(Reuters) - Eli Lilly and Co on Saturday said its experimental Alzheimer’s drug slowed the rate of decline in a measure of cognition and function by 32% compared with a placebo in a mid-stage trial of patients at an early stage of the mind wasting disease.
The drug, donanemab, also showed positive trends that failed to reach statistical significance on a range of secondary trial goals, the company said, providing details for the first time.
The 18-month, 272-patient study showed, for instance, that patients treated with donanemab had a 23% slower rate of decline in a measure known as the Clinical Dementia Rating Scale Sum of Boxes, a tool commonly used to gauge dementia severity.

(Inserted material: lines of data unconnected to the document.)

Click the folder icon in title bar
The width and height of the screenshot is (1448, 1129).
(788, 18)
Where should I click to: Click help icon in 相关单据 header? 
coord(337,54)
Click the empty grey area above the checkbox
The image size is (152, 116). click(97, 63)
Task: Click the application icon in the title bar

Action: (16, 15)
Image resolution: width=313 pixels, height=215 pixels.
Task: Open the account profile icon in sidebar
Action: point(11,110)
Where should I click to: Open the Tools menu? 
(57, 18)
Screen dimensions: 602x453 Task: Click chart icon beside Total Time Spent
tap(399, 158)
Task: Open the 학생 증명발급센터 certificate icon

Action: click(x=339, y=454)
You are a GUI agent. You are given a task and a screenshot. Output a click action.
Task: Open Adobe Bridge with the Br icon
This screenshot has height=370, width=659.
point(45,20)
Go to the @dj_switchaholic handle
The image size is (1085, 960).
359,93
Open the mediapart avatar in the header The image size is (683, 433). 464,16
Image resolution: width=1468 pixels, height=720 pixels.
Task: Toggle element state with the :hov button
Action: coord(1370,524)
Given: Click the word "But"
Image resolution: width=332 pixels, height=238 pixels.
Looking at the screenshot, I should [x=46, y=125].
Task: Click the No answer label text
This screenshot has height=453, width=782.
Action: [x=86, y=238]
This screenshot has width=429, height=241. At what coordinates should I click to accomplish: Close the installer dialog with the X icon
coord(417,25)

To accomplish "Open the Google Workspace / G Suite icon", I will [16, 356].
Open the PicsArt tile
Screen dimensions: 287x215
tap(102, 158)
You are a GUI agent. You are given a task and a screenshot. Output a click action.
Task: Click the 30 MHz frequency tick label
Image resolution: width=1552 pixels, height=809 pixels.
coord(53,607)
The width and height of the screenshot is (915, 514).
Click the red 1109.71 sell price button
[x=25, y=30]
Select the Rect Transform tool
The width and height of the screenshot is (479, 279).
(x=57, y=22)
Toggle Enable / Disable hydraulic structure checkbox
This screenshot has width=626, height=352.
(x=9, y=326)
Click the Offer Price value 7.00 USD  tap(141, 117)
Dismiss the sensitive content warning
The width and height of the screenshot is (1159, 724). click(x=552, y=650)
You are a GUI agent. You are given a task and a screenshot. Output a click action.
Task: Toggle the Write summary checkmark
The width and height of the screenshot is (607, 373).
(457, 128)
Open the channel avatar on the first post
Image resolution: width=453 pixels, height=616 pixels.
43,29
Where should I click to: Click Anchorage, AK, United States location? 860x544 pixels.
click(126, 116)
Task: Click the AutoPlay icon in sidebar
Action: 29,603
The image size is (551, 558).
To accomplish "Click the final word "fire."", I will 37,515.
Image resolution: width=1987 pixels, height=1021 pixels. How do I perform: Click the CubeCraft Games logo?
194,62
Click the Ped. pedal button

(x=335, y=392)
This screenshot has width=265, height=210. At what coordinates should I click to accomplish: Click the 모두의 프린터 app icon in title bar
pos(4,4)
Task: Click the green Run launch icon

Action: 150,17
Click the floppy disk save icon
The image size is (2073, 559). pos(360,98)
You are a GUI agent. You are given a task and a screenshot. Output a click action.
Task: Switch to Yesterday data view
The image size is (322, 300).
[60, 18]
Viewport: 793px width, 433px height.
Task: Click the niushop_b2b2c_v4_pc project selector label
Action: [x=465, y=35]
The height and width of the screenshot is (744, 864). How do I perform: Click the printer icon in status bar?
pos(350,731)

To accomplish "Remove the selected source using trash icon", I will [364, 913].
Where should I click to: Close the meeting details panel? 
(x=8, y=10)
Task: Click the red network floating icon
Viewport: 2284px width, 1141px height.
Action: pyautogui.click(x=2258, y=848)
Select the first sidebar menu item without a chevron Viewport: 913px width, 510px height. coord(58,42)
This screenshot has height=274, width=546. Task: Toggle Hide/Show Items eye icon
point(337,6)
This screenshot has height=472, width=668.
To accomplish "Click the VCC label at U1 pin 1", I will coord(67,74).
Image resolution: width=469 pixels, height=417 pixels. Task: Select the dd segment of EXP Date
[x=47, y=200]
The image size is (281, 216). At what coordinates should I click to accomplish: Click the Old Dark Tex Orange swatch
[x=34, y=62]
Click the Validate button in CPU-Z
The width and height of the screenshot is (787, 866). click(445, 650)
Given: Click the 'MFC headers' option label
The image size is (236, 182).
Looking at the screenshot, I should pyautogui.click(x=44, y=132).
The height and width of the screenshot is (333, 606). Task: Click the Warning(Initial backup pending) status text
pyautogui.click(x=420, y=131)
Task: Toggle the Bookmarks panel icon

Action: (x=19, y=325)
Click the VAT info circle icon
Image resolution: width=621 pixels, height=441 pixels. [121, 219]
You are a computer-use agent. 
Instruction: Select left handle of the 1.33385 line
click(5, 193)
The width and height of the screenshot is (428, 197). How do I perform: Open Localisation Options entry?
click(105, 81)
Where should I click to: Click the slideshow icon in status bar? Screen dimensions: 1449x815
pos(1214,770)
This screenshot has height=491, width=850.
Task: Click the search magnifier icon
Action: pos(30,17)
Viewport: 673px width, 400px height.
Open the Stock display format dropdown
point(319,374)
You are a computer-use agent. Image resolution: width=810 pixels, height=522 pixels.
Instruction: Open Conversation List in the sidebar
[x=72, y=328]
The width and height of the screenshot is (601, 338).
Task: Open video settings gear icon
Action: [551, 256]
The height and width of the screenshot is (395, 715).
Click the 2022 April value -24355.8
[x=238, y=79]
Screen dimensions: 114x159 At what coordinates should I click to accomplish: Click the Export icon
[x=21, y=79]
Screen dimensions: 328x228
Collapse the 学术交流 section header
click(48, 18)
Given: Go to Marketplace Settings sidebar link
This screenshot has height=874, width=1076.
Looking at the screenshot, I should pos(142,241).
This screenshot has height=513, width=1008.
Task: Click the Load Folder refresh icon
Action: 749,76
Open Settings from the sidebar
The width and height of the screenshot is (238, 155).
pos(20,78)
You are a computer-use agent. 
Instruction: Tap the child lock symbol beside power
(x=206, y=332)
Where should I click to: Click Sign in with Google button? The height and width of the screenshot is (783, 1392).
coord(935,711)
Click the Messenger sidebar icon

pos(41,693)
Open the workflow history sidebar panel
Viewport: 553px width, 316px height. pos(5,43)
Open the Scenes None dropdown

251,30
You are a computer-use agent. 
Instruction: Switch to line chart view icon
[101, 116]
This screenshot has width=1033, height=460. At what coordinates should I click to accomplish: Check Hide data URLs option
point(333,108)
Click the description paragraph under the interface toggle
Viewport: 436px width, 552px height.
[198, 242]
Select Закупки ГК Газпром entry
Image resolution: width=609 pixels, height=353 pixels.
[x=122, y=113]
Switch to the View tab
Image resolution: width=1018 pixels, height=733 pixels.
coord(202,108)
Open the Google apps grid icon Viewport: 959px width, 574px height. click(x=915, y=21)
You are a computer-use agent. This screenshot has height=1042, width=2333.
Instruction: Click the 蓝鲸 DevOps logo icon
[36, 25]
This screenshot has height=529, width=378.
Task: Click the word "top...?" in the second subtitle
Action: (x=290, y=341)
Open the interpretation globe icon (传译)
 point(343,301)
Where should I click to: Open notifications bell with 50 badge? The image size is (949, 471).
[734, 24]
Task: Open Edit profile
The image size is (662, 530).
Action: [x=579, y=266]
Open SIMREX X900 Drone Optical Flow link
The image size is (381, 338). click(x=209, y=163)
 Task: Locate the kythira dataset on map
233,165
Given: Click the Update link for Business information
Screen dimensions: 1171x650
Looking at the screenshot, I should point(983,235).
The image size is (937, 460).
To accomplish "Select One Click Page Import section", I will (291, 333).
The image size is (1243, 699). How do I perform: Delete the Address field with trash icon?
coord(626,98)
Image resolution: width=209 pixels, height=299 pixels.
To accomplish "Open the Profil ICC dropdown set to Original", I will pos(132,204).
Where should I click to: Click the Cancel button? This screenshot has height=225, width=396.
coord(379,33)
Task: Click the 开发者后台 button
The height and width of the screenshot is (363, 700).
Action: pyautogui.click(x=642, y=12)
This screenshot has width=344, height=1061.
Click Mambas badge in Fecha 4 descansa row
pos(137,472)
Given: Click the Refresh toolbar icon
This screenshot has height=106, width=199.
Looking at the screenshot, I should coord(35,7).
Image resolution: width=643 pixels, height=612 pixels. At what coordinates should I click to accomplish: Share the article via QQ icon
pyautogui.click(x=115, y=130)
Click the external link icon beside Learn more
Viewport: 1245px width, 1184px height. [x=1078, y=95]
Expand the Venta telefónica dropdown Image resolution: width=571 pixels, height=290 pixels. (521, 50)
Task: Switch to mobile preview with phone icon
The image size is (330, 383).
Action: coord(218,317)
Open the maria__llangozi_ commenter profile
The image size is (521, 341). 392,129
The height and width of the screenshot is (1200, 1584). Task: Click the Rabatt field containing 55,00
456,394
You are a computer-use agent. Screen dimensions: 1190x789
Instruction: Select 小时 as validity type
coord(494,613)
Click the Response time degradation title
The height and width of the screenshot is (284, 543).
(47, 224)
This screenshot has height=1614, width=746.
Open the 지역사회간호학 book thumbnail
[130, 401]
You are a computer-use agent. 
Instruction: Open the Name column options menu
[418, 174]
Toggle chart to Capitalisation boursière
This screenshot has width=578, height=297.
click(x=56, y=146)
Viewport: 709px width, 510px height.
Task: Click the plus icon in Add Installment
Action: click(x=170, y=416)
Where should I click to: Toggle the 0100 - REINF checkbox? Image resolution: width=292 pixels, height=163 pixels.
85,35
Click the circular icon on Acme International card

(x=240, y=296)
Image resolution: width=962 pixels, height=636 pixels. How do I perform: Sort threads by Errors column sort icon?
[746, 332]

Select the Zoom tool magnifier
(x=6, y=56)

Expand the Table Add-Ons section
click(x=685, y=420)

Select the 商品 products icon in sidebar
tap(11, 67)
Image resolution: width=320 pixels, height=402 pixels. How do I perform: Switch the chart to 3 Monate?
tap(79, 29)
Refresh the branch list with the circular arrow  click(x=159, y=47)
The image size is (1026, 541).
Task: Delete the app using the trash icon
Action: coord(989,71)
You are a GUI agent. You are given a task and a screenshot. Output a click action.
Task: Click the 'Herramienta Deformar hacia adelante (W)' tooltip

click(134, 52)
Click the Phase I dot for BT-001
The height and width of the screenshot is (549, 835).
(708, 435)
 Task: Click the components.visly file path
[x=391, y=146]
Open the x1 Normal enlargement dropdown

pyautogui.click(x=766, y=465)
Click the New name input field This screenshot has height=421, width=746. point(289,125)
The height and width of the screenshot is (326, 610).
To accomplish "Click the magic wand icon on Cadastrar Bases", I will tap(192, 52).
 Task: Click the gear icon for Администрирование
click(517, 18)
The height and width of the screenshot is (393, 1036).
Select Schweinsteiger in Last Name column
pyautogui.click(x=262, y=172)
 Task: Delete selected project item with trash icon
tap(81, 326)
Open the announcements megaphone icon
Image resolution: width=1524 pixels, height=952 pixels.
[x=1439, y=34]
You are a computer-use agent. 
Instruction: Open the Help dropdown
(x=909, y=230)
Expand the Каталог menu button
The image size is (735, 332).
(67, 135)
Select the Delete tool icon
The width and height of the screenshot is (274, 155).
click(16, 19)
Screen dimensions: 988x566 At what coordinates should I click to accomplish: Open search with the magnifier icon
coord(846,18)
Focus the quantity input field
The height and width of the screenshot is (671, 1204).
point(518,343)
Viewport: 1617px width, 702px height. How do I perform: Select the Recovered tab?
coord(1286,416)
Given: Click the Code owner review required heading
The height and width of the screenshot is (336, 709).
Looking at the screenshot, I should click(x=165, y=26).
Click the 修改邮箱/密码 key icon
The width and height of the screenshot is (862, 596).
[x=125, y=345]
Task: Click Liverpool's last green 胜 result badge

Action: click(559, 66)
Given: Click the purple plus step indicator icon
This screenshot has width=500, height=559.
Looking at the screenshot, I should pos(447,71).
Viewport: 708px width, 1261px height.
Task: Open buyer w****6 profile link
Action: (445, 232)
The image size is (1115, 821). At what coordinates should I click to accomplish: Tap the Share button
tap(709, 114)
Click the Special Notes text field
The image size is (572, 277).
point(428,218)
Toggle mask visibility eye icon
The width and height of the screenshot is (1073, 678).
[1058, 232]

The ability to carry out activities like dressing and eating is often impacted by Alzheimer’s disease, which reduces cognitive ability like memory and language.
Donanemab is an antibody designed to remove clumps of the Alzheimer’s-related protein beta amyloid from the brain. It targets a specific type of beta amyloid that Lilly believes can be rapidly cleared, enabling short-term, but durable treatment.
Patients in the study stopped receiving donanemab and were switched to placebo once their brain plaques reached levels seen in healthy people.
Beta amyloid has been a popular target for dozens of experimental Alzheimer’s drugs, all of which have failed so far.
Unlike other drugs aimed at alleviating symptoms, Lilly is “thinking about Alzheimer’s disease as a pathology of the brain - more like cancer that you treat,” said Daniel Skovronsky, Lilly’s chief scientific officer.
In the study, the drug provided the most benefit to patients who entered the trial with lower levels of plaque.
A brain swelling side effect, known as ARIA-E, occurred in 27% of trial patients treated with donanemab, the company said.
Skovronsky said the company is continuing to study the drug in a second, 500-patient trial.
The U.S. Food and Drug Administration is expected to decide in June whether to approve aducanumab, an experimental amyloid-targeting drug developed by Biogen Inc that has demonstrated mixed trial results.
The number of Americans living with Alzheimer’s is expected to rise to around 13 million by 2050 from more than 6 million currently, according to the Alzheimer’s Association.